EXERCISE AIM = Search the data for the string "link" and gather each line it is in.

·····

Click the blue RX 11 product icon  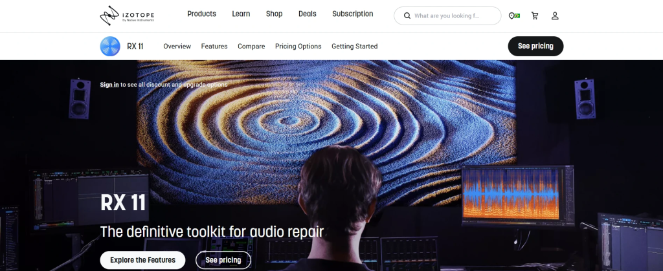coord(110,47)
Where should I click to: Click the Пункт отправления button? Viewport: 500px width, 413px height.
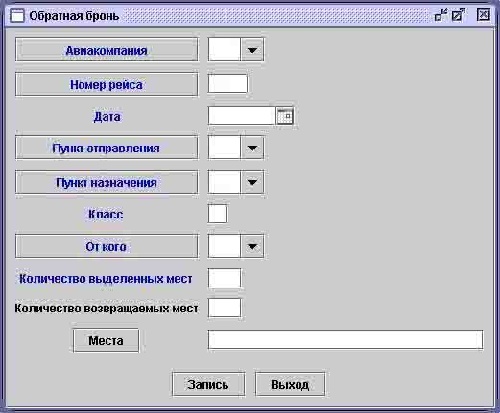click(107, 148)
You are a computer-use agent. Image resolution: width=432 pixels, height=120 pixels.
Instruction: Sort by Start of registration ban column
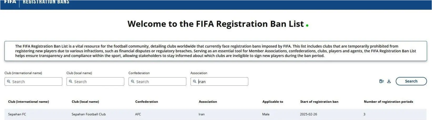point(319,102)
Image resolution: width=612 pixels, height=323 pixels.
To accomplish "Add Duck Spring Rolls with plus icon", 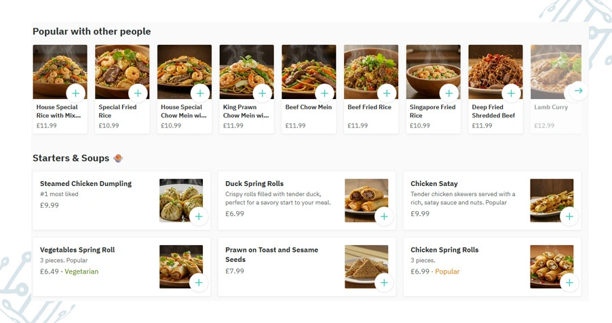I will [384, 216].
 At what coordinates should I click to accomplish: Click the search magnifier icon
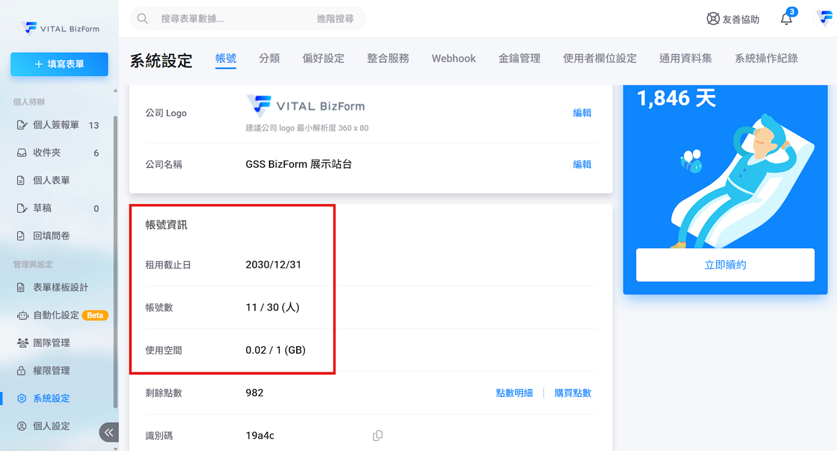tap(142, 19)
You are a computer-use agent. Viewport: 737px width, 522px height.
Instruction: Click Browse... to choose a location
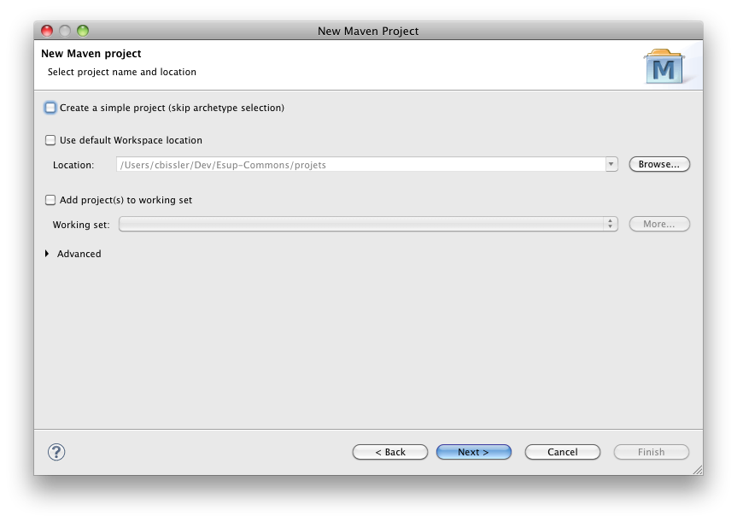tap(658, 164)
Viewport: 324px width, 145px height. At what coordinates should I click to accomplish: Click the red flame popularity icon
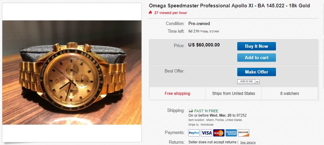150,13
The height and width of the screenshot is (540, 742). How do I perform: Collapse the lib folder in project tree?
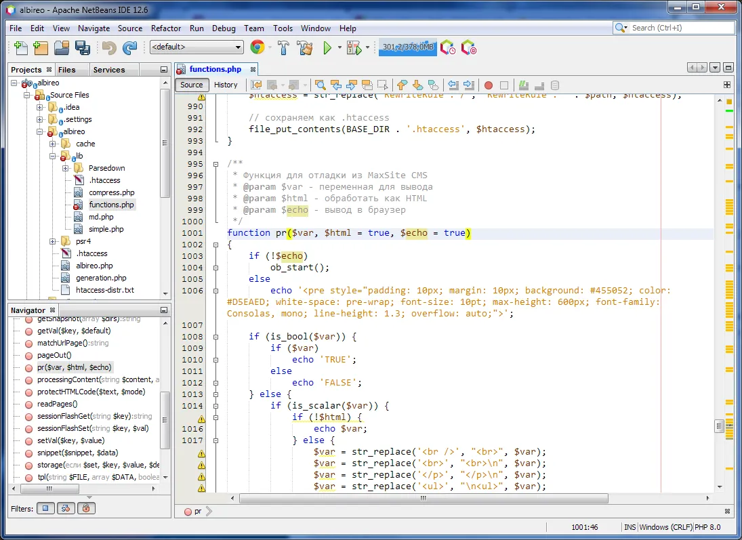pos(54,156)
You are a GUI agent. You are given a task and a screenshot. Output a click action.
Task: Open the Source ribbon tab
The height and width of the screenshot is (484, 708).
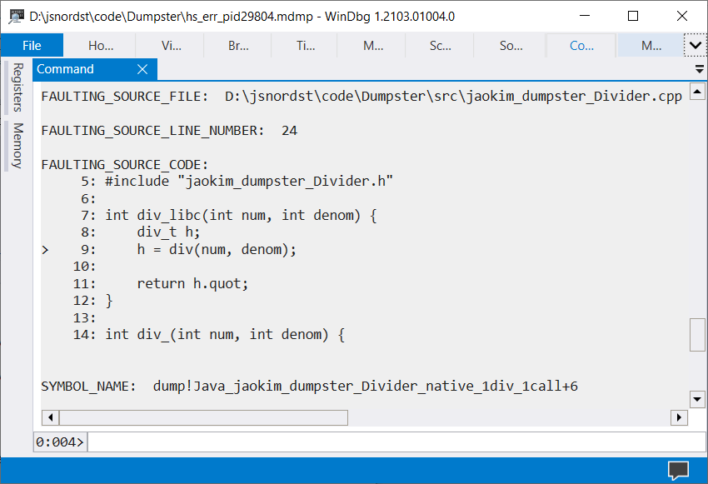[x=509, y=46]
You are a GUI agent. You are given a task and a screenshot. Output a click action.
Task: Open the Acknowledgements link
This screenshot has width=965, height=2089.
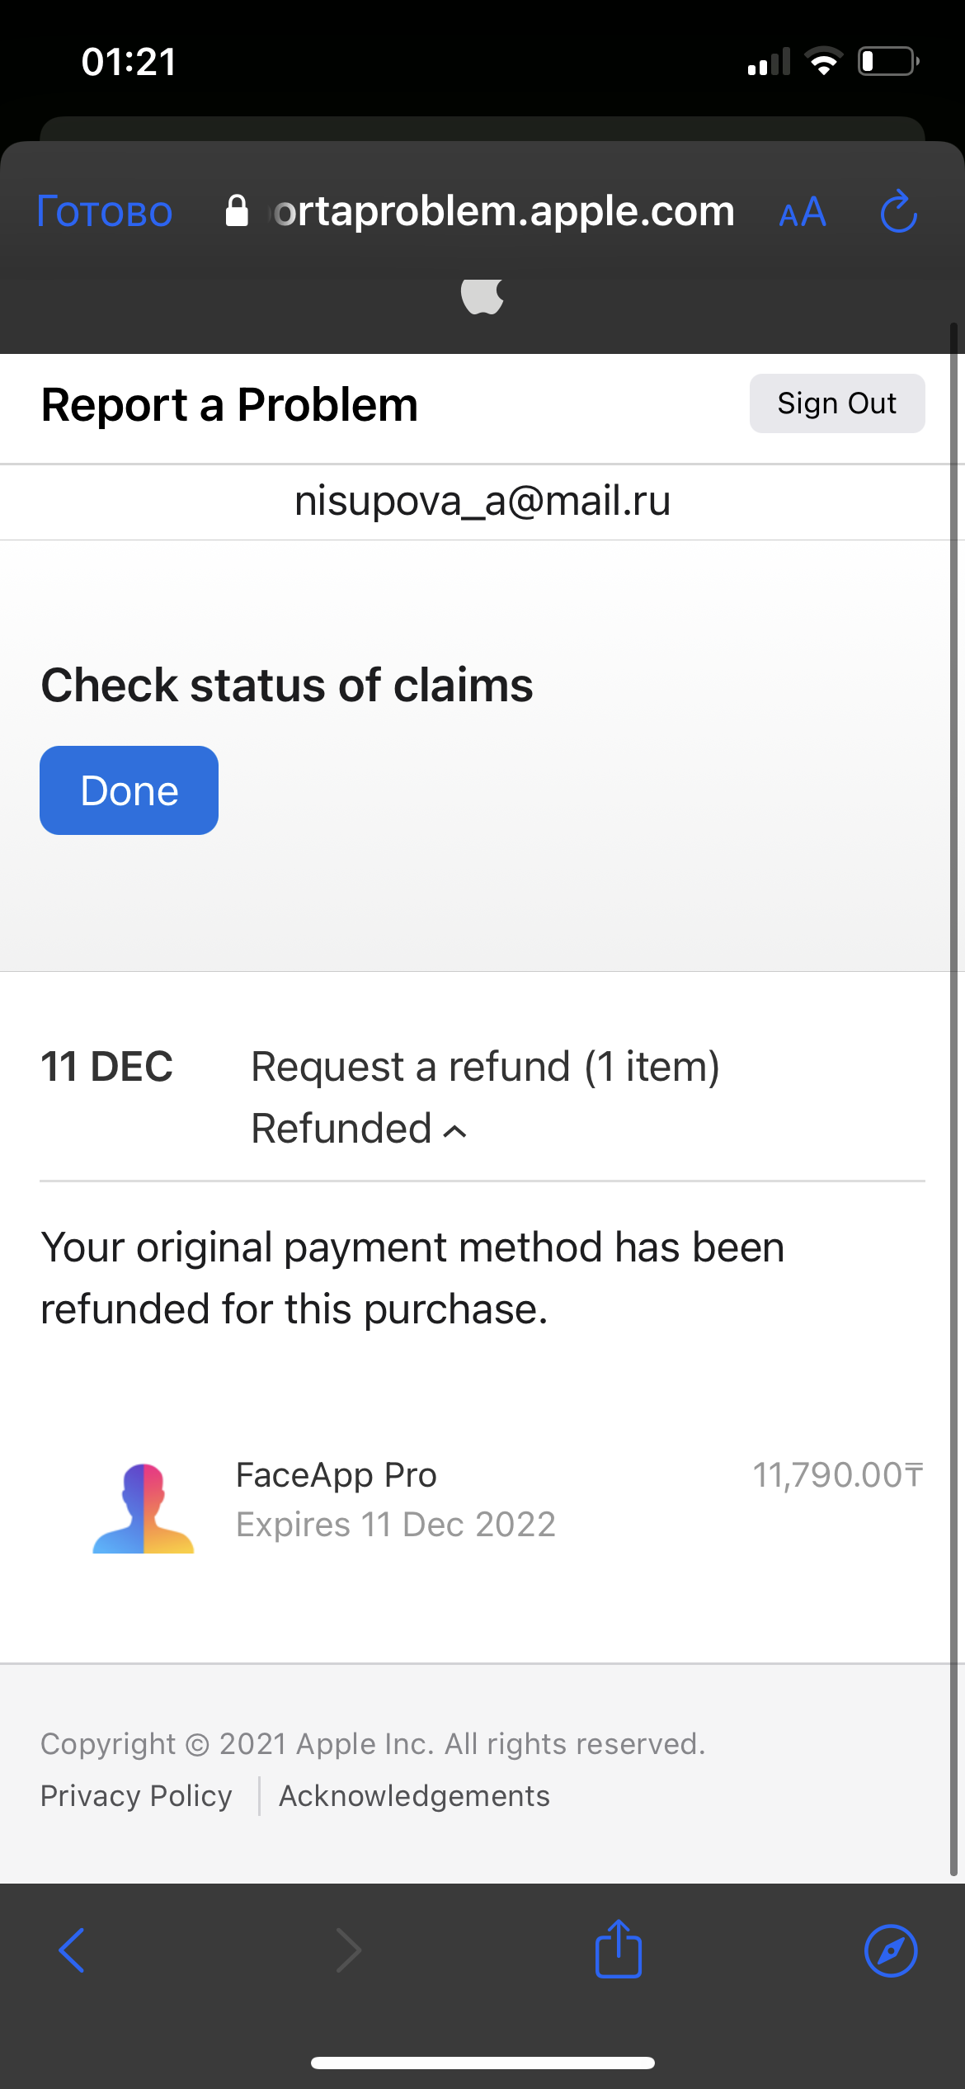[414, 1796]
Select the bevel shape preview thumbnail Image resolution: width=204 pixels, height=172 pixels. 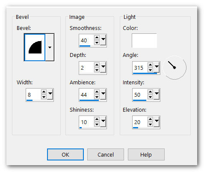pos(35,47)
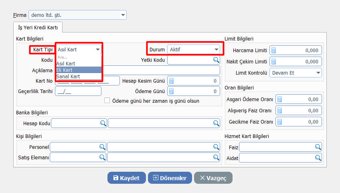Click the Satış Elemanı search magnifier icon
The height and width of the screenshot is (193, 340).
click(x=102, y=158)
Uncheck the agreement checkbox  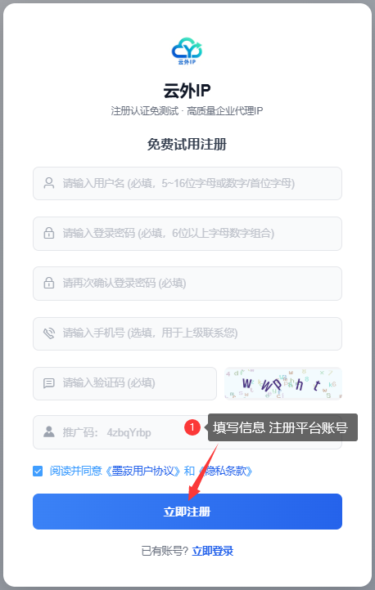[x=38, y=471]

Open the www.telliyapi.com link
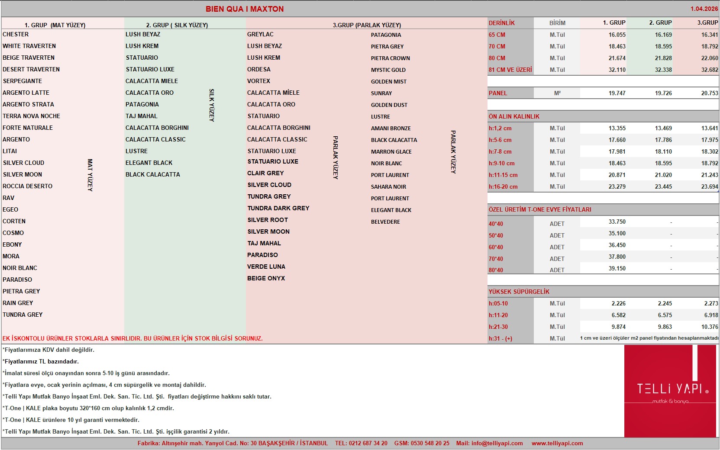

·····

SOLVED PROBLEM =
Task: Open the Acknowledgements link
Open the www.telliyapi.com link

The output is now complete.